Thirteen was a big year for Mike Wolf. He finally got a horse, promised when the family still lived in Brooklyn, as a bar-mitzvah gift from his dad, Peter. And he started working as a bike mechanic after school in the nascent family business.
That was 1953, when Wolf was already known around the neighborhood as the go-to kid if your bike needed fixing. In 1955, Peter opened Bloomfield Bicycle & Repair Shop. “Dad opened the shop because he never had any formal education and his whole world was for his sons and daughter to learn how to take care of themselves,” Wolf says. “He was a mechanic and could fix anything. He taught me the art of repairs.”
Born in New York to Jewish-German immigrants, Peter grew up in South Fallsburg, N.Y., in the heart of the Catskills Borscht Belt. The family lived on a farm, which they also ran as a kosher proto-resort for vacationing city-folk. There, Peter met Estelle, visiting with her family from Brooklyn. The couple married and settled in Brooklyn, where Peter worked several jobs. One of those jobs brought them to Ohio. After a year in Ohio, the family moved to Bloomfield in 1950, where they later helped start Beth Hillel Synagogue.
Once he picked up a bicycle wrench, Mike, now 71, never left the family business. It is the oldest independent bicycle dealer in Connecticut, and once comprised seven stores throughout the region. Over the last several years, Wolf has sold five locations to his partners, keeping the Bloomfield shop and The Bicycle Cellar in Simsbury.
This is another big year for Mike Wolf. His shop was inducted into the Connecticut Business Hall of Fame. It was recognized as the largest retailer of electric bikes in New England, and maybe even on the entire East Coast.
E-bike technology was first developed around 30 years ago, and while it has become a transportation staple in many European countries, it has only begun to gain popularity in the U.S. over the last few years. Wolf first decided to stock e-bikes 15 years ago, but when it took him a full year to sell three units, he vowed never to carry them again. Five years ago, when rising gas prices sparked a new public conversation about alternative transportation, Wolf did a lot of homework and came up with a new plan. Now, he sells one electric bike a day during the week, and up to six on most weekends.
And why not? says Wolf, who needs no help enumerating the e-bike’s long list of advantages over other types of motorized transportation: no gas, no license, no insurance, no property tax, no registration…and no sitting in traffic jams or searching for hard-to-find parking spaces. The e-bike, which can cruise up to 20 miles per hour, is also street legal.

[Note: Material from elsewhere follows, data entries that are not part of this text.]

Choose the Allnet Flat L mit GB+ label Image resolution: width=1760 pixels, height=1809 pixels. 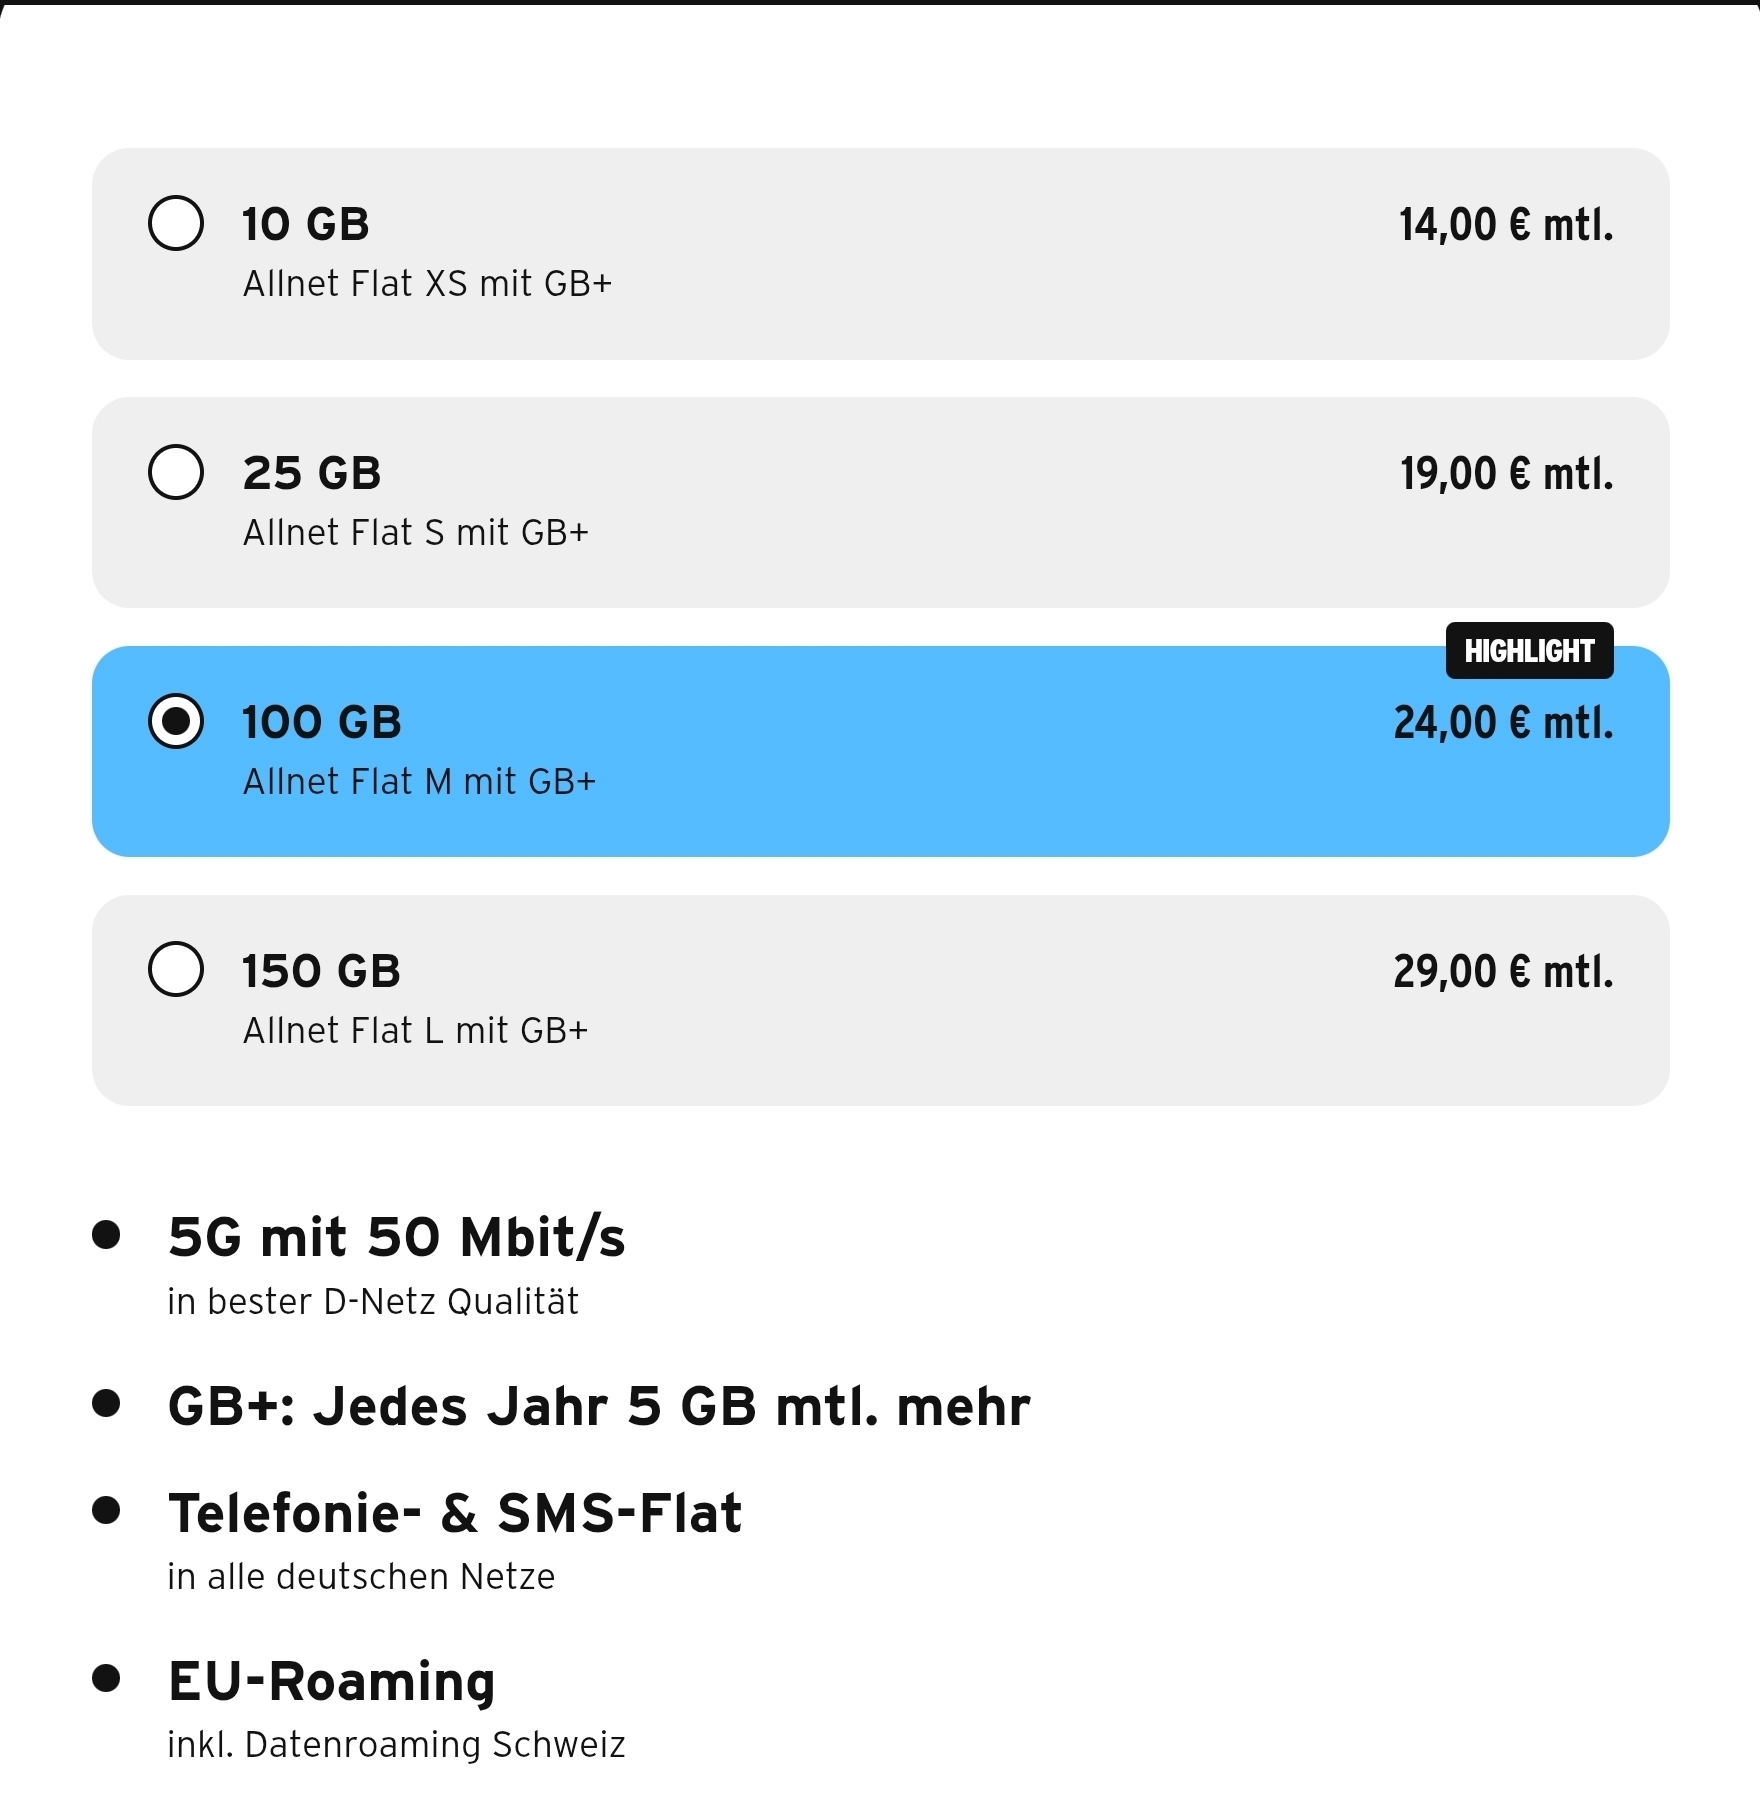point(415,1031)
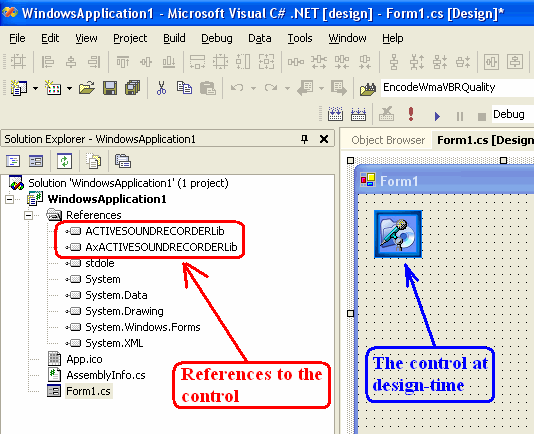
Task: Collapse the References folder node
Action: click(29, 215)
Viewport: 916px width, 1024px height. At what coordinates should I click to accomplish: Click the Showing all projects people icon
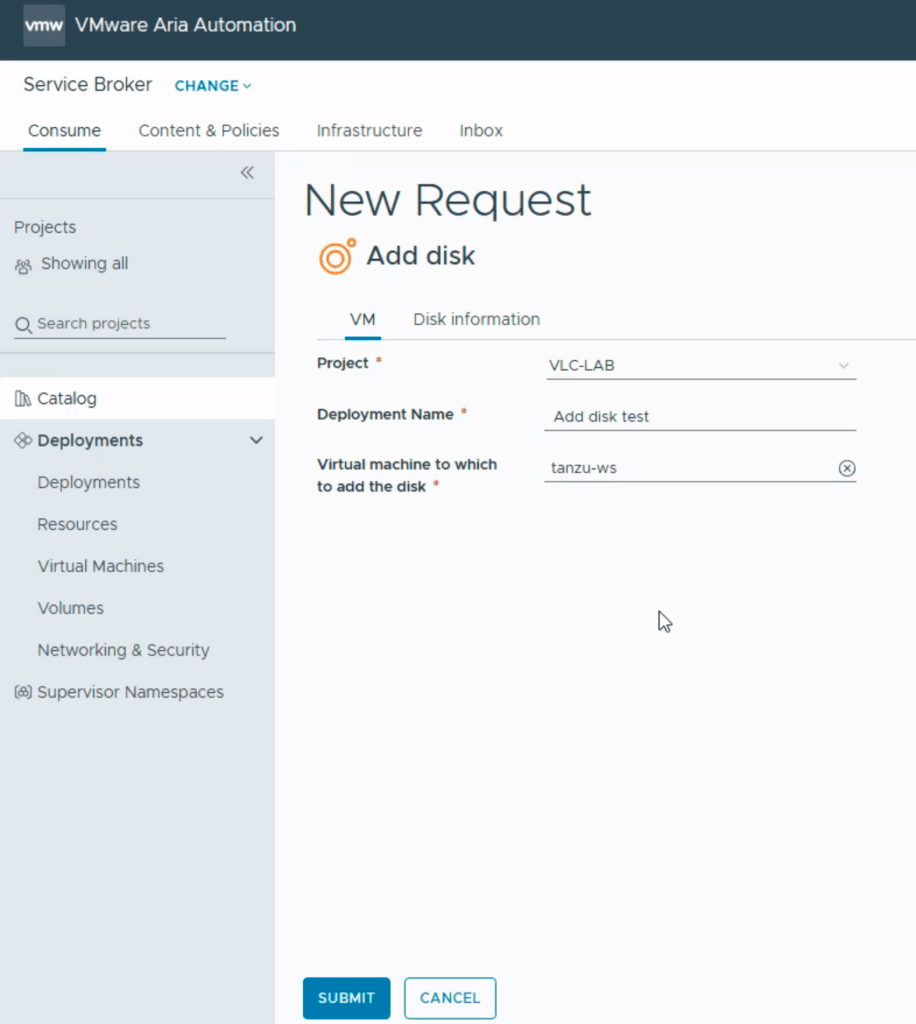[24, 265]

Ten years ago, Wolf remarried and his wife, Ann Rachel, left an executive position with AT&T to help him run Bloomfield Bike. The shop has received many awards and citations from Gov. M. Jodi Rell, Sen. Richard Blumenthal, Lt. Gov. Nancy Wyman, and Connecticut Attorney General George Jepsen, along with a slew of local officials. They cite the longevity of the 56-year-old business, as well as the Wolfs’ efforts to promote the ecologically friendly, money-saving electric bicycle which, notes Wolf, “helps you burn calories, not carbon.”
“We’re going green with everything we do,” says Wolf, who is involved with the planned bike trail in Bloomfield, and whose Simsbury shop is an integral part of the Farmington Valley Greenway.
The Wolfs say that, more than the accolades lining their storefront window, it’s the thank-you plaques and certificates mounted high on the entrance-way wall that make them proudest, presented by the numerous local and national organizations they have helped.
The Wolfs are also committed members of the local Jewish community. They volunteered for several years at Hebrew Health Care, and donate several bicycles every year to fundraisers at the Mandell JCC and local synagogues. Mike was chairman of the JCC health spa for 10 years in the ’90s. Ann Rachel has served at United Synagogues of Greater Hartford, as board chair and currently as president. A child survivor of the Holocaust, born in a Displaced Persons camp, she says she has a fierce and loving dedication to Judaism and family. The Wolfs have four grown daughters and nine grandchildren.
“We feel very lucky that we are able to do what we do,” says Mike. “Any church, synagogue, or civic organization in the community can walk into Bloomfield Bike and will walk out with a donation for their fundraiser. We have learned that what comes around goes around, and we give back because the fact is that the community has given us the ability to give. The bottom line is that we enjoy giving.”